Arms of Basset: Barry wavy of six or and gules. (Note: These arms are shown for Basseth in the Book Of Additions by Matthew Paris (died 1259), showing heraldic shields of King Henry III (1216–1272) and his principal nobles. They can be seen on four 17th-century Basset family mural monuments in Heanton Punchardon Church)

The manor of Heanton Punchardon was held from the 15th century to 1802 by the Basset family, formerly of Umberleigh, whose seat was Heanton Court, situated on the bank of the River Taw, 3/4 mile SE of the village. The house is now the Tarka Inn. The last of the male line was Francis Basset (c. 1740 – 1802), MP for Barnstaple, who died in 1802 unmarried and without children. This last Francis Basset appears to have been the "Colonel Basset" who was master of the North Devon Staghounds (which became in 1837 the Devon and Somerset Staghounds) from 1775 t0 1784. Confusion however arises between this Francis Basset Esq. (c. 1740 – 1802) of Heanton Court and his contemporary and distant cousin (from a junior branch of the family) Francis Basset, 1st Baron de Dunstanville and Basset (1757–1835), of Tehidy in Cornwall, who is stated in his History of Parliament biography to have been Lt-Col. of the North Devon Militia from 1779.

The data>
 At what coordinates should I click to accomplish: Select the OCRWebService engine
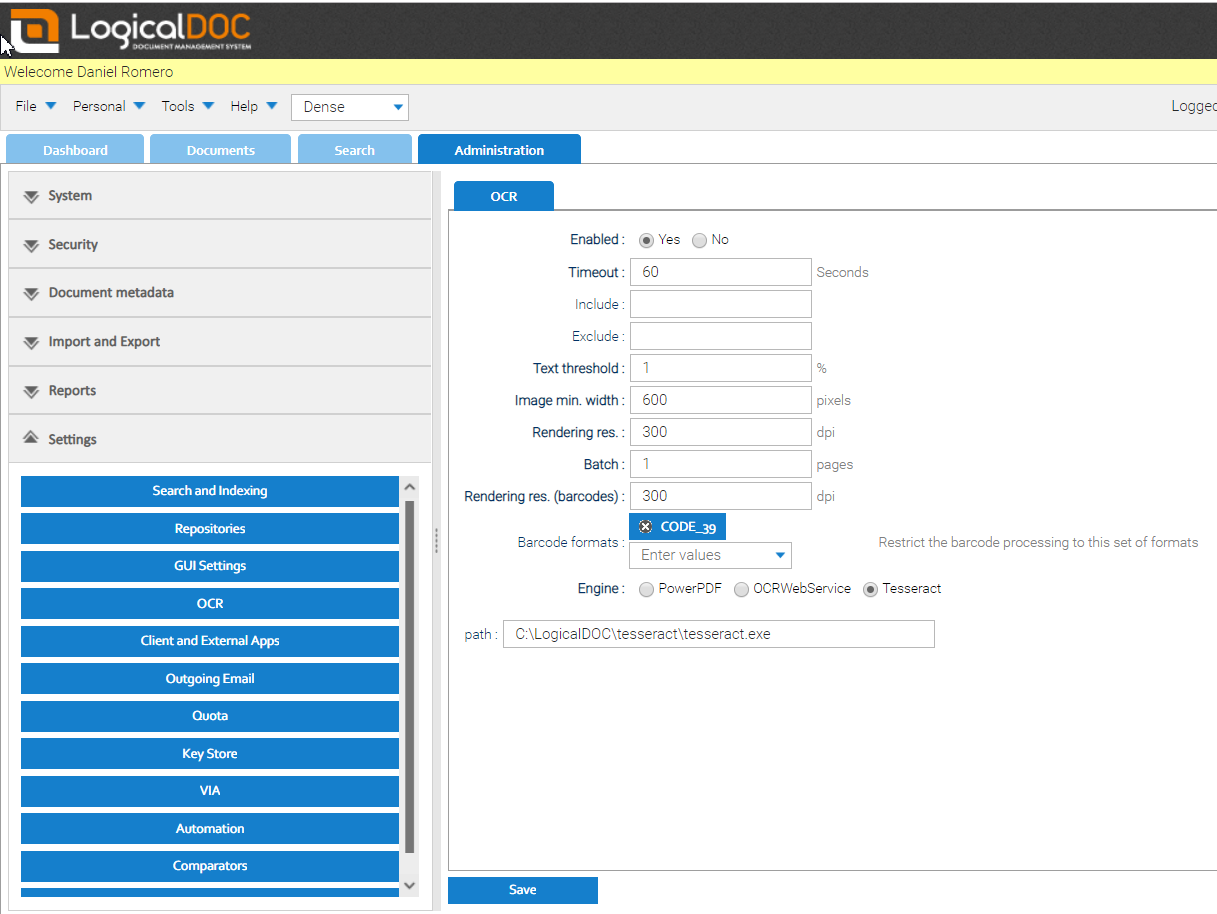[x=742, y=589]
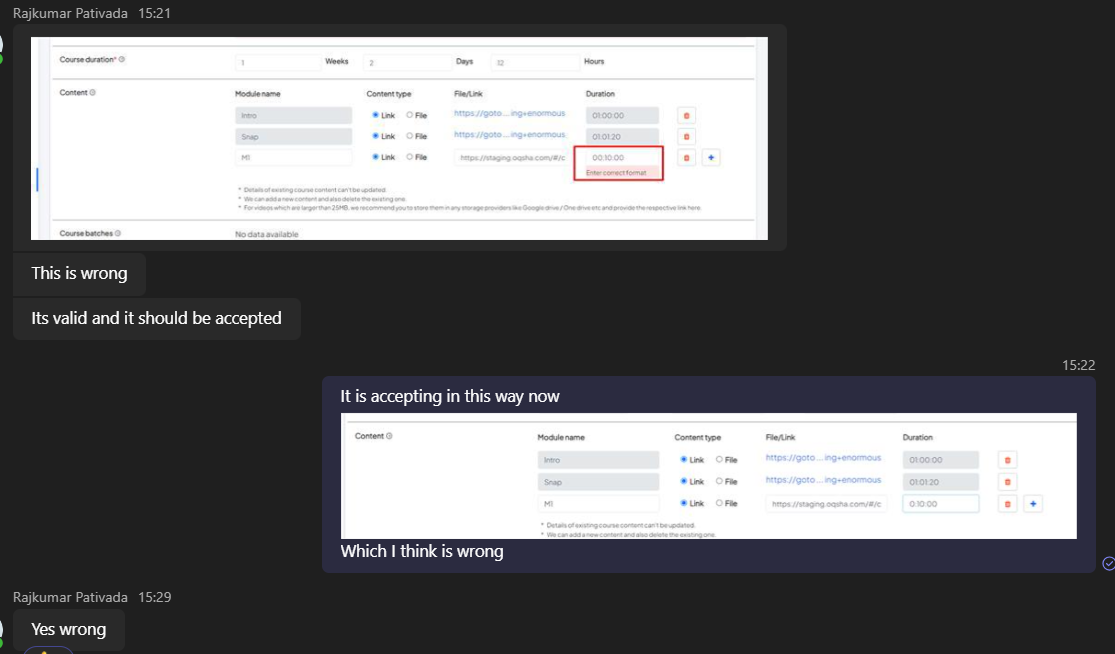
Task: Click the delete icon for MI row in lower screenshot
Action: pyautogui.click(x=1008, y=504)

Requirement 1> According to the text on the Basset family, what is Heanton Court now?
Requirement 2> Revise the text on the Basset family by copying it starting with "Arms of Basset: Barry" and going on through "Heanton Punchardon Church)", and replace "mural monuments" with "wall monuments".

Written reply 1> It is now the Tarka Inn.

Written reply 2>
Arms of Basset: Barry wavy of six or and gules. (Note: These arms are shown for Basseth in the Book Of Additions by Matthew Paris (died 1259), showing heraldic shields of King Henry III (1216–1272) and his principal nobles. They can be seen on four 17th-century Basset family wall monuments in Heanton Punchardon Church)